* Task brief
Convert the lines below into a JSON list of strings, one string per line, leaving out the blank lines.
━━ Extracted material ━━
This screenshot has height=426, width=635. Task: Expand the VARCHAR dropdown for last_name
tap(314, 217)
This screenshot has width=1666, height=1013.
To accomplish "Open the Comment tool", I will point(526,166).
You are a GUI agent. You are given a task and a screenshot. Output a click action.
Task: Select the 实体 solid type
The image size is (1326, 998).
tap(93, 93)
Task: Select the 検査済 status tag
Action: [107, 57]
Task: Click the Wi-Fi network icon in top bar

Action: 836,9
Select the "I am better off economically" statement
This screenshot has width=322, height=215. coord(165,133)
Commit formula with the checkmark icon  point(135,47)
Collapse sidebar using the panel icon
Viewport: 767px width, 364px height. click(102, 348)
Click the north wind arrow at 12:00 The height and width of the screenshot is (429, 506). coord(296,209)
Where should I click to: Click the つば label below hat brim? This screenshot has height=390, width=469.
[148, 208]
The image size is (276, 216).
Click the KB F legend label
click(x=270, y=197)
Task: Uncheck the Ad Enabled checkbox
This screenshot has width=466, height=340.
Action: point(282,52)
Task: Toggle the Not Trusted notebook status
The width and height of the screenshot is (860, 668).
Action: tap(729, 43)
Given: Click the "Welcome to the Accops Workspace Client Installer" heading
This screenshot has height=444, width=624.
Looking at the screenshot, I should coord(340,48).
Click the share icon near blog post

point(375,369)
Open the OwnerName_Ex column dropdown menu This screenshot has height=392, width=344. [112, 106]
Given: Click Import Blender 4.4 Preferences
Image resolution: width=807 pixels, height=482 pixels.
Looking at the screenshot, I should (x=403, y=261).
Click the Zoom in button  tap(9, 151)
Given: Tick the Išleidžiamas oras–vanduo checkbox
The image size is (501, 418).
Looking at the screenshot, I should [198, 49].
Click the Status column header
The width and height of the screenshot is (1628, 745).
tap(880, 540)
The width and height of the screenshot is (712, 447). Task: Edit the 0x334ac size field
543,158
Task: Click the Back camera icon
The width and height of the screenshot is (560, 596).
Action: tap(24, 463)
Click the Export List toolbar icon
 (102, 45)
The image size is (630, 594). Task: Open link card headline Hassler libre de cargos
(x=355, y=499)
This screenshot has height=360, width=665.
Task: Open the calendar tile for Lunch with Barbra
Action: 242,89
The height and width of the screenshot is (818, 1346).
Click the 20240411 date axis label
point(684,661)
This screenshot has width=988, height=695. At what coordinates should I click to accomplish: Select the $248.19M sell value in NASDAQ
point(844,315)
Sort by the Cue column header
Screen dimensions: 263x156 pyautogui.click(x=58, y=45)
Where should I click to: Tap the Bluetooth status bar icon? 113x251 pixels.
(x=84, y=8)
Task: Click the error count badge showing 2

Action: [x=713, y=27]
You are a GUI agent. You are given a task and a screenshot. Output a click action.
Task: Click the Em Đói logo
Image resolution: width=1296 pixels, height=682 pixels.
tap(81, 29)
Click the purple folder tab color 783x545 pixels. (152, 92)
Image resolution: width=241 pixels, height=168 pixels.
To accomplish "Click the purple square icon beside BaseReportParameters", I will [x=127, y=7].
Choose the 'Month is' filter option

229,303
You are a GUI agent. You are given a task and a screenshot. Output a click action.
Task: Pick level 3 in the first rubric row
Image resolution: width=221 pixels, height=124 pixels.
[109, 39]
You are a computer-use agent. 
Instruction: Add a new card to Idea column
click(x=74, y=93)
━━━
* The answer
[
  "This screenshot has height=426, width=635. Task: Expand the VARCHAR dropdown for last_name",
  "tap(314, 217)",
  "This screenshot has width=1666, height=1013.",
  "To accomplish \"Open the Comment tool\", I will point(526,166).",
  "You are a GUI agent. You are given a task and a screenshot. Output a click action.",
  "Task: Select the 实体 solid type",
  "The image size is (1326, 998).",
  "tap(93, 93)",
  "Task: Select the 検査済 status tag",
  "Action: [107, 57]",
  "Task: Click the Wi-Fi network icon in top bar",
  "Action: 836,9",
  "Select the \"I am better off economically\" statement",
  "This screenshot has width=322, height=215. coord(165,133)",
  "Commit formula with the checkmark icon  point(135,47)",
  "Collapse sidebar using the panel icon",
  "Viewport: 767px width, 364px height. click(102, 348)",
  "Click the north wind arrow at 12:00 The height and width of the screenshot is (429, 506). coord(296,209)",
  "Where should I click to: Click the つば label below hat brim? This screenshot has height=390, width=469.",
  "[148, 208]",
  "The image size is (276, 216).",
  "Click the KB F legend label",
  "click(x=270, y=197)",
  "Task: Uncheck the Ad Enabled checkbox",
  "This screenshot has width=466, height=340.",
  "Action: point(282,52)",
  "Task: Toggle the Not Trusted notebook status",
  "The width and height of the screenshot is (860, 668).",
  "Action: tap(729, 43)",
  "Given: Click the \"Welcome to the Accops Workspace Client Installer\" heading",
  "This screenshot has height=444, width=624.",
  "Looking at the screenshot, I should coord(340,48).",
  "Click the share icon near blog post",
  "point(375,369)",
  "Open the OwnerName_Ex column dropdown menu This screenshot has height=392, width=344. [112, 106]",
  "Given: Click Import Blender 4.4 Preferences",
  "Image resolution: width=807 pixels, height=482 pixels.",
  "Looking at the screenshot, I should (x=403, y=261).",
  "Click the Zoom in button  tap(9, 151)",
  "Given: Tick the Išleidžiamas oras–vanduo checkbox",
  "The image size is (501, 418).",
  "Looking at the screenshot, I should [198, 49].",
  "Click the Status column header",
  "The width and height of the screenshot is (1628, 745).",
  "tap(880, 540)",
  "The width and height of the screenshot is (712, 447). Task: Edit the 0x334ac size field",
  "543,158",
  "Task: Click the Back camera icon",
  "The width and height of the screenshot is (560, 596).",
  "Action: tap(24, 463)",
  "Click the Export List toolbar icon",
  " (102, 45)",
  "The image size is (630, 594). Task: Open link card headline Hassler libre de cargos",
  "(x=355, y=499)",
  "This screenshot has height=360, width=665.",
  "Task: Open the calendar tile for Lunch with Barbra",
  "Action: 242,89",
  "The height and width of the screenshot is (818, 1346).",
  "Click the 20240411 date axis label",
  "point(684,661)",
  "This screenshot has width=988, height=695. At what coordinates should I click to accomplish: Select the $248.19M sell value in NASDAQ",
  "point(844,315)",
  "Sort by the Cue column header",
  "Screen dimensions: 263x156 pyautogui.click(x=58, y=45)",
  "Where should I click to: Tap the Bluetooth status bar icon? 113x251 pixels.",
  "(x=84, y=8)",
  "Task: Click the error count badge showing 2",
  "Action: [x=713, y=27]",
  "You are a GUI agent. You are given a task and a screenshot. Output a click action.",
  "Task: Click the Em Đói logo",
  "Image resolution: width=1296 pixels, height=682 pixels.",
  "tap(81, 29)",
  "Click the purple folder tab color 783x545 pixels. (152, 92)",
  "Image resolution: width=241 pixels, height=168 pixels.",
  "To accomplish \"Click the purple square icon beside BaseReportParameters\", I will [x=127, y=7].",
  "Choose the 'Month is' filter option",
  "229,303",
  "You are a GUI agent. You are given a task and a screenshot. Output a click action.",
  "Task: Pick level 3 in the first rubric row",
  "Image resolution: width=221 pixels, height=124 pixels.",
  "[109, 39]",
  "You are a computer-use agent. ",
  "Instruction: Add a new card to Idea column",
  "click(x=74, y=93)"
]